**PROBLEM STATEMENT**
Each entry must be returned exactly. None may be omitted.

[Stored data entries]
━━━━━━━━━━━━━━━━━━━━

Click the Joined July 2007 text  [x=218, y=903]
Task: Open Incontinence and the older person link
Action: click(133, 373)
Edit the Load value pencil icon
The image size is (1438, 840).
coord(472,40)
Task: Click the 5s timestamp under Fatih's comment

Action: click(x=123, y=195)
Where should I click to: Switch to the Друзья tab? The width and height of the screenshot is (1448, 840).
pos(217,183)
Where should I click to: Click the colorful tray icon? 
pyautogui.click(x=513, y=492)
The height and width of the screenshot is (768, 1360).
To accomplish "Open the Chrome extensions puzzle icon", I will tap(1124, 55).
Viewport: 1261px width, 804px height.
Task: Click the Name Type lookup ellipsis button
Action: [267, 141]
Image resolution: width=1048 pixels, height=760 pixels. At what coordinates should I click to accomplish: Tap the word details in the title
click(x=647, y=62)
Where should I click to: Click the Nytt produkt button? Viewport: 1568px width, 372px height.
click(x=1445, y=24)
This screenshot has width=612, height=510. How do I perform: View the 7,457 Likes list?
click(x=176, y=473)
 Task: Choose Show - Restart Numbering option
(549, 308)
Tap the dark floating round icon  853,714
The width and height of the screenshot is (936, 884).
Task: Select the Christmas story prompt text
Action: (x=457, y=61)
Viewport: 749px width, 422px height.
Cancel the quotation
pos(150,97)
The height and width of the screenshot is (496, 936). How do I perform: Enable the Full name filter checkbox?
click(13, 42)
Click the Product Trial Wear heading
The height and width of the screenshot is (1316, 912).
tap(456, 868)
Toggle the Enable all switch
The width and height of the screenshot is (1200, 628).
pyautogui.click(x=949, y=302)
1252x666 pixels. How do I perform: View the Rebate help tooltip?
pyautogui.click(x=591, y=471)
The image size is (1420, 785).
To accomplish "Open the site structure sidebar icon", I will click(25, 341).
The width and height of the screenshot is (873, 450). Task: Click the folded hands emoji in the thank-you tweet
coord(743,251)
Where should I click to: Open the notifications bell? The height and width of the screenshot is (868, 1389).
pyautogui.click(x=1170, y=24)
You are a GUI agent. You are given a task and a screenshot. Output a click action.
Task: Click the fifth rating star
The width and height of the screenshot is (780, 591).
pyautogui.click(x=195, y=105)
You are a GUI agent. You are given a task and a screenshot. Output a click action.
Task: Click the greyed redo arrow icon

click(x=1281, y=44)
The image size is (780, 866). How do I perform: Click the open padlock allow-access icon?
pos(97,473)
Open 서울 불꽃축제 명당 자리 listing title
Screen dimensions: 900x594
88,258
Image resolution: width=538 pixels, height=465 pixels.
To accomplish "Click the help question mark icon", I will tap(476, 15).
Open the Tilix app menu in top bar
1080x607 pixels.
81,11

━━━━━━━━━━━━━━━━━━━━

**RESPONSE BELOW**
Click the Joined July 2007 text  [x=218, y=903]
Task: Open Incontinence and the older person link
Action: click(133, 373)
Edit the Load value pencil icon
The image size is (1438, 840).
coord(472,40)
Task: Click the 5s timestamp under Fatih's comment

Action: click(x=123, y=195)
Where should I click to: Switch to the Друзья tab? The width and height of the screenshot is (1448, 840).
pos(217,183)
Where should I click to: Click the colorful tray icon? 
pyautogui.click(x=513, y=492)
The height and width of the screenshot is (768, 1360).
To accomplish "Open the Chrome extensions puzzle icon", I will tap(1124, 55).
Viewport: 1261px width, 804px height.
Task: Click the Name Type lookup ellipsis button
Action: [267, 141]
Image resolution: width=1048 pixels, height=760 pixels. At what coordinates should I click to accomplish: Tap the word details in the title
click(x=647, y=62)
Where should I click to: Click the Nytt produkt button? Viewport: 1568px width, 372px height.
click(x=1445, y=24)
This screenshot has width=612, height=510. How do I perform: View the 7,457 Likes list?
click(x=176, y=473)
 Task: Choose Show - Restart Numbering option
(549, 308)
Tap the dark floating round icon  853,714
The width and height of the screenshot is (936, 884).
Task: Select the Christmas story prompt text
Action: (x=457, y=61)
Viewport: 749px width, 422px height.
Cancel the quotation
pos(150,97)
The height and width of the screenshot is (496, 936). How do I perform: Enable the Full name filter checkbox?
click(13, 42)
Click the Product Trial Wear heading
The height and width of the screenshot is (1316, 912).
tap(456, 868)
Toggle the Enable all switch
The width and height of the screenshot is (1200, 628).
pyautogui.click(x=949, y=302)
1252x666 pixels. How do I perform: View the Rebate help tooltip?
pyautogui.click(x=591, y=471)
The image size is (1420, 785).
To accomplish "Open the site structure sidebar icon", I will click(25, 341).
The width and height of the screenshot is (873, 450). Task: Click the folded hands emoji in the thank-you tweet
coord(743,251)
Where should I click to: Open the notifications bell? The height and width of the screenshot is (868, 1389).
pyautogui.click(x=1170, y=24)
You are a GUI agent. You are given a task and a screenshot. Output a click action.
Task: Click the fifth rating star
The width and height of the screenshot is (780, 591).
pyautogui.click(x=195, y=105)
You are a GUI agent. You are given a task and a screenshot. Output a click action.
Task: Click the greyed redo arrow icon

click(x=1281, y=44)
The image size is (780, 866). How do I perform: Click the open padlock allow-access icon?
pos(97,473)
Open 서울 불꽃축제 명당 자리 listing title
Screen dimensions: 900x594
88,258
Image resolution: width=538 pixels, height=465 pixels.
To accomplish "Click the help question mark icon", I will tap(476, 15).
Open the Tilix app menu in top bar
1080x607 pixels.
81,11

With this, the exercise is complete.